[BUG] Error handling on memory allocation failure
Describe the bug
when the firmware fails on a memory allocation, the error code is not provided to the host driver. Instead we see a useless "Unsupported operation requested".
See Intel daily tests #/result/planresultdetail/39211?model=LNLM_RVP_NOCODEC&testcase=check-signal-stop-start-capture-50
[ 3994.093620] <err> buffer: buffer_alloc: buffer_alloc(): could not alloc size = 1536 bytes of type = 32
[ 3994.093625] <err> dai_comp: dai_set_dma_buffer: comp:0 0x4 dai_set_dma_buffer(): failed to alloc dma buffer
[ 3994.093636] <err> dai_comp: dai_common_params: comp:0 0x4 dai_zephyr_params(): alloc dma buffer failed.
[ 3994.093641] <err> module_adapter: module_prepare: comp:0 0x4 module_prepare() error -12: module specific prepare failed, comp_id 4
[ 3994.093646] <err> module_adapter: module_adapter_prepare: comp:0 0x4 module_adapter_prepare() error fffffff4: module prepare failed
[ 3994.093650] <err> pipe: pipeline_prepare: pipe:0 0x0 pipeline_prepare(): ret = -12, dev->comp.id = 4
[ 3994.093655] <err> ipc: ipc4_pcm_params: ipc: pipe 0 comp 0 prepare failed -12
[ 3994.093663] <inf> component: comp_set_state: comp:0 0x4 comp_set_state(), state already set to 1
[ 3994.093668] <err> ipc: ipc_cmd: ipc4: FW_GEN_MSG failed with err 7
[ 3994.093627] kernel: snd_sof:sof_ipc4_log_header: sof-audio-pci-intel-lnl 0000:00:1f.3: ipc tx : 0x13000004|0x0: GLB_SET_PIPELINE_STATE
[ 3994.094083] kernel: snd_sof:sof_ipc4_log_header: sof-audio-pci-intel-lnl 0000:00:1f.3: ipc tx reply: 0x33000007|0x0: GLB_SET_PIPELINE_STATE
[ 3994.094092] kernel: sof-audio-pci-intel-lnl 0000:00:1f.3: FW reported error: 7 - Unsupported operation requested
[ 3994.094128] kernel: sof-audio-pci-intel-lnl 0000:00:1f.3: ipc error for msg 0x13000004|0x0
[ 3994.094131] kernel: sof-audio-pci-intel-lnl 0000:00:1f.3: ASoC: error at soc_dai_trigger on SSP1 Pin: -22
[ 3994.094135] kernel: Port1: ASoC: trigger FE cmd: 1 failed: -22
Expected behavior A clear and concise error message instead of a useless log
Btw this case of alloc failing is tracked in separate bug https://github.com/thesofproject/sof/issues/8966
Let's use this to track how the error is reported to host.

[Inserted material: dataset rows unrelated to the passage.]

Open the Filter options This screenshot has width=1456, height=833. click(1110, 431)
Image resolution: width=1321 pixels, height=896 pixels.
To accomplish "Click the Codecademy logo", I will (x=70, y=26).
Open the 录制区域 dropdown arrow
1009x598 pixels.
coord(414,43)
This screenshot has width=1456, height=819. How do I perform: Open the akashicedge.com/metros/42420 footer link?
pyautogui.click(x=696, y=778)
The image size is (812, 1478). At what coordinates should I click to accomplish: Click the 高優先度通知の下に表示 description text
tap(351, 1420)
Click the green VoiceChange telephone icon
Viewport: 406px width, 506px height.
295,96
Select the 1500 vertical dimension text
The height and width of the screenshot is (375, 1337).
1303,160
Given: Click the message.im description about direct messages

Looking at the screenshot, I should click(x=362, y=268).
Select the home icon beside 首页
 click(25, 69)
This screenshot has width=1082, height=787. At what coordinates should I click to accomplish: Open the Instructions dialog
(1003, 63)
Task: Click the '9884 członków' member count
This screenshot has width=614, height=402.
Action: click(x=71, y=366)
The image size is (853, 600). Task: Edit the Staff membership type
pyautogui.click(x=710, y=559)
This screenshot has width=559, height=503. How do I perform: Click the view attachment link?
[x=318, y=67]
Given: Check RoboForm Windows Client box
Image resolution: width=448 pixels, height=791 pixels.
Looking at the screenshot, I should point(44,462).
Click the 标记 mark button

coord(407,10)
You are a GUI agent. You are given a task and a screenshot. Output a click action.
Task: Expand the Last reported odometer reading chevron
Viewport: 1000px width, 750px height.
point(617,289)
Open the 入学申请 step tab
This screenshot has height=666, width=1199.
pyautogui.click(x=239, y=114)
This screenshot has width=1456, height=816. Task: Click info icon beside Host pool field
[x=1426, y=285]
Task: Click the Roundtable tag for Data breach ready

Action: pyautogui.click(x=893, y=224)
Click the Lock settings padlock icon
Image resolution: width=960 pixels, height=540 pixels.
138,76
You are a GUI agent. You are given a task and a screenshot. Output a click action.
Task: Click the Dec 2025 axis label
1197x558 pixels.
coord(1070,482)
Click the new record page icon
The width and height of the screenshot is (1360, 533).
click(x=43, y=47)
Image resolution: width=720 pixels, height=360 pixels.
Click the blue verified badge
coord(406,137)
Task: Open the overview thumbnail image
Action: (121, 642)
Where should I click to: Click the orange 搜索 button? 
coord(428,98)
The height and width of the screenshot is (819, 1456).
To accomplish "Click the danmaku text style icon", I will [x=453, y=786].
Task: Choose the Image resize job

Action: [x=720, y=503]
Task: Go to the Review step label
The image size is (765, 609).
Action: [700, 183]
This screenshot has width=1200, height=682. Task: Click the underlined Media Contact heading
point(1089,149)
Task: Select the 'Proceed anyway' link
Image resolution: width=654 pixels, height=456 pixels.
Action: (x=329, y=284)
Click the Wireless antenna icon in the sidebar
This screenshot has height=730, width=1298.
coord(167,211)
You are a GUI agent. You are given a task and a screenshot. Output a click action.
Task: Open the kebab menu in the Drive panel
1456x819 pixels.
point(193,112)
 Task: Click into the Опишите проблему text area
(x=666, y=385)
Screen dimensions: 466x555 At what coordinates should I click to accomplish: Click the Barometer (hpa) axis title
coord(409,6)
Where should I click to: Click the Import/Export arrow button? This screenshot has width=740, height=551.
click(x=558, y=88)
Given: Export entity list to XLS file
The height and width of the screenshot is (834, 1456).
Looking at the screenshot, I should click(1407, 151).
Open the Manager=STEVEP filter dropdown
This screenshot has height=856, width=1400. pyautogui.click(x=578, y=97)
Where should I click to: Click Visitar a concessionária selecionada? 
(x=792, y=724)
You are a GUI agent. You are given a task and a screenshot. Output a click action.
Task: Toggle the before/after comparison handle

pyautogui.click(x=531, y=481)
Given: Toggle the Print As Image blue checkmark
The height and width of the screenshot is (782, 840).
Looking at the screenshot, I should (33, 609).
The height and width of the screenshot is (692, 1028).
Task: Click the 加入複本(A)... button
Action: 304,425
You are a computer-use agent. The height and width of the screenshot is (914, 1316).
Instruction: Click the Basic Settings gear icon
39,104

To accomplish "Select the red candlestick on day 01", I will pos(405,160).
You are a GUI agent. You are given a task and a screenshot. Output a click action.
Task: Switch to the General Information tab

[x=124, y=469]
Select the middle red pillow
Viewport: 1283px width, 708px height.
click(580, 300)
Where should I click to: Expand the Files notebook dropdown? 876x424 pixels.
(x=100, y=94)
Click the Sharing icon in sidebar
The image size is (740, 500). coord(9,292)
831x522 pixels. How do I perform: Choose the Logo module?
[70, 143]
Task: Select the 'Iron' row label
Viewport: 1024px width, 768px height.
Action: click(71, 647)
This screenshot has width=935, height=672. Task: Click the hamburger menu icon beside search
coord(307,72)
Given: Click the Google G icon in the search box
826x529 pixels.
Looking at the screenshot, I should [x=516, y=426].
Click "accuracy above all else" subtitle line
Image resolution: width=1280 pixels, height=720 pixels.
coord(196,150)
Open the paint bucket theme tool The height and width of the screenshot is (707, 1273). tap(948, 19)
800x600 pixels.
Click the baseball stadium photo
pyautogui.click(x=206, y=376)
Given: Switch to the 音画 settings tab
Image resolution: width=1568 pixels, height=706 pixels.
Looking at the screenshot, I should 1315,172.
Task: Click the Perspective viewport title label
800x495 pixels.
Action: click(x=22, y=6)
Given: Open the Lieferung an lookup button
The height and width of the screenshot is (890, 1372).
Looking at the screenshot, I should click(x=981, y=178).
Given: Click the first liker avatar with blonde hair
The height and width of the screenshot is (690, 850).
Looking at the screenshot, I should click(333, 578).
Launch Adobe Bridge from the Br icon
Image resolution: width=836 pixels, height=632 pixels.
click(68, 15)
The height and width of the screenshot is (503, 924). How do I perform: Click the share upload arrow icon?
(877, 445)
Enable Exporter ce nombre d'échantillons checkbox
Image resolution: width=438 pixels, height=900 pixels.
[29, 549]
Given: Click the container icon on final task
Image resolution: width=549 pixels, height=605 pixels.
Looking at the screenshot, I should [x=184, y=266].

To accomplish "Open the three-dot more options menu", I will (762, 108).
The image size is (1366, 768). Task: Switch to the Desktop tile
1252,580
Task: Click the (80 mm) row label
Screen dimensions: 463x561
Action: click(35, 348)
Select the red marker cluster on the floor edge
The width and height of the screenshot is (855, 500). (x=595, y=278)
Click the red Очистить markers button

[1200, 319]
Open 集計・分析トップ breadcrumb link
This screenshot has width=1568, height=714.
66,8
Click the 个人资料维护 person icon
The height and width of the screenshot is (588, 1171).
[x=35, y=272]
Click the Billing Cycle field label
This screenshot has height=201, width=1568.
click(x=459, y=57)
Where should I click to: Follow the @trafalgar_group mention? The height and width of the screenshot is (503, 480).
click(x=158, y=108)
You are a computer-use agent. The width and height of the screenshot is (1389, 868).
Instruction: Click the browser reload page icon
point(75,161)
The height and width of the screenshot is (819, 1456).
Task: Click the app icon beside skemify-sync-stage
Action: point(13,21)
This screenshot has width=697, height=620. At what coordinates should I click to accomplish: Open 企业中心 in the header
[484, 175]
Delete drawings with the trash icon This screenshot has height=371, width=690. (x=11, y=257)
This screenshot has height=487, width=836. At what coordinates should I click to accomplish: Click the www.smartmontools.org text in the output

Added for v2.10, could be one of the cleanups.
this is one of the effects of two co-existing error code families in the firmware: POSIX and IPC4
@lgirdwood @plbossart I don't understand why this is a production blocker. I agree it's a confusing error message, but an error is still reported.
presumably in a production firmware, the memory allocation failure doesn't happen? I think this is more for developers and integration phases, it's just very painful to make progress.
@plbossart Ack. I was perfectly fine with the v2.10 tag as this was/is slowing down development&debug. But now that the v2.10 window has closed, it's a different question whether this is something that will block the quarterly release, and my view is that it is not. UPDATE: and to confirm, the actual alloc failure that prompted this bug, has been fixed https://github.com/thesofproject/sof/issues/8966 -- so indeed in production releases, the alloc should never fail and any known such case should of course be fixed before any release.
No comment/responses, but as we are beyond rc1 and there's no case presented why this should block 2.10, moving to v2.11.
FYI @lyakh , pushing to v2.12.
@lyakh any update? I set a priority for this now and moved to v2.13 (as 2.12 has branched).
this is one of the effects of two co-existing error code families in the firmware: POSIX and IPC4
To be more specific this specific error code misreporting is happening here https://github.com/thesofproject/sof/blob/1d1b1dd75cc1c2e9480a061a9bb4d3b247a1e8b7/src/ipc/ipc4/handler.c#L343-L345 and to fix that a proper mapping between POSIX and IPC4 error codes should be implemented
Nobody assigned, moving to v2.14
This issue has been marked as stale because it has been open (more than) 60 days with no activity. Remove the stale label or add a comment saying that you would like to have the label removed otherwise this issue will automatically be closed in 14 days. Note, that you can always re-open a closed issue at any time.